- RECORDS:
— Begin —
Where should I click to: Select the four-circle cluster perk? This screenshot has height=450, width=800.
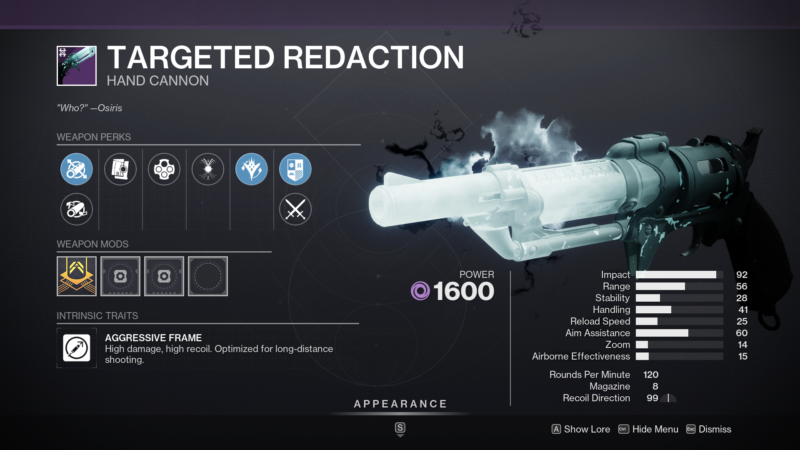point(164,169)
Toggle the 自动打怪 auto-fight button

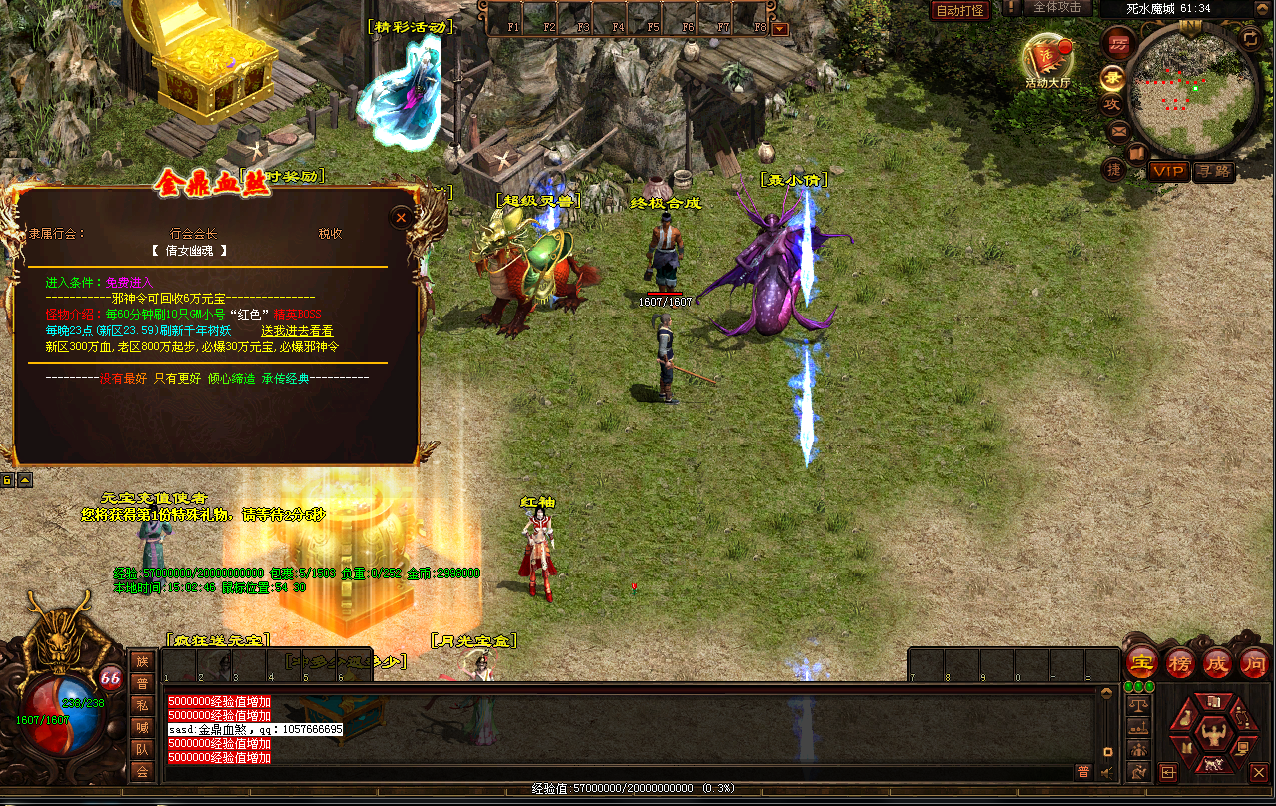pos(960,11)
— End —
— Begin —
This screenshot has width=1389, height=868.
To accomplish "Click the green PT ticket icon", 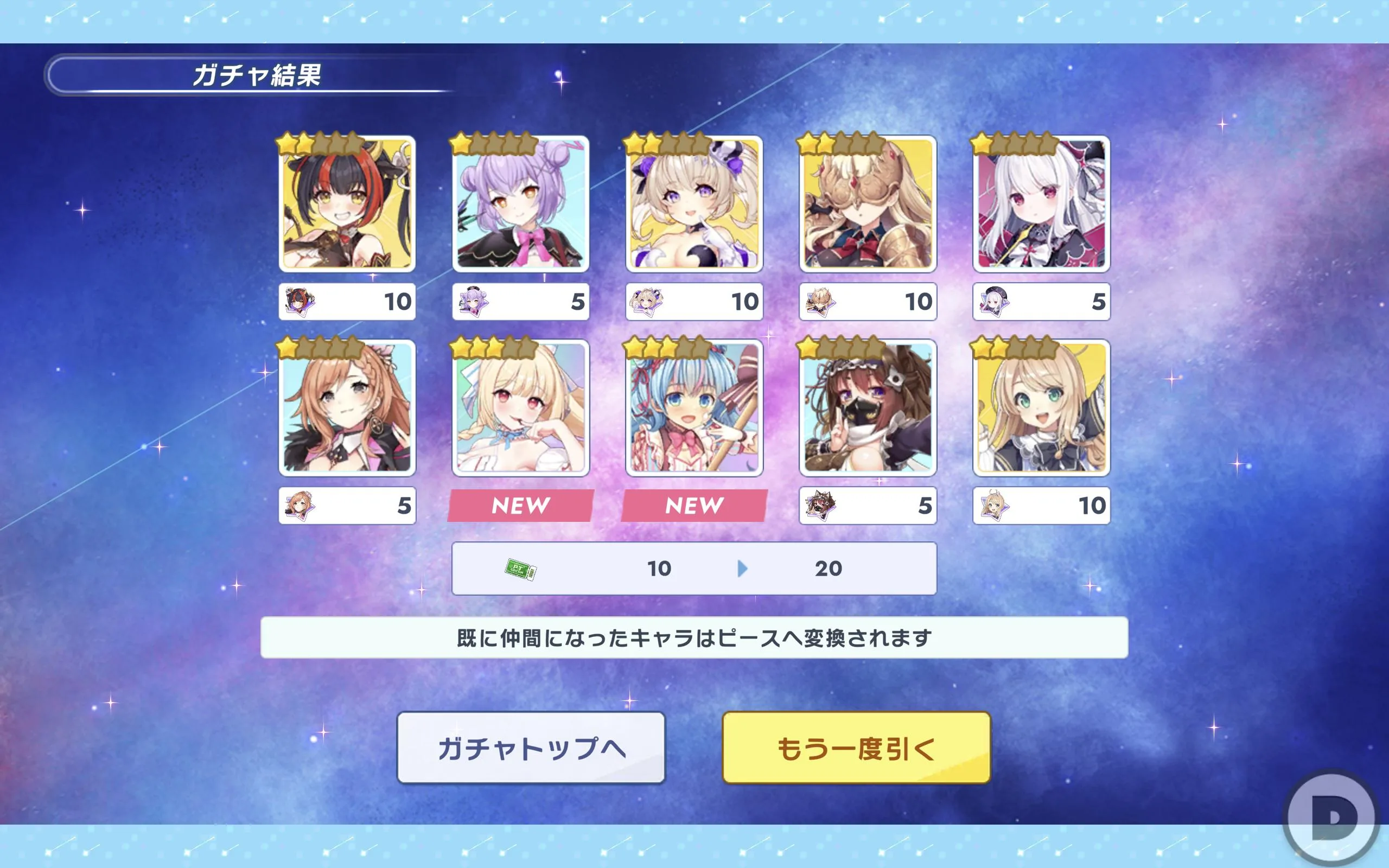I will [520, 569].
— End —
- REQUIREMENT:
Quote the part that opens with the line containing "Where should I" and closes with the line containing "pos(960,11)", including both of those lines. Leave the pictures out of your answer.

- SOLUTION TO THIS EXERCISE:
Where should I click to: Select the four-circle cluster perk? This screenshot has height=450, width=800.
point(164,169)
Toggle the 自动打怪 auto-fight button

pos(960,11)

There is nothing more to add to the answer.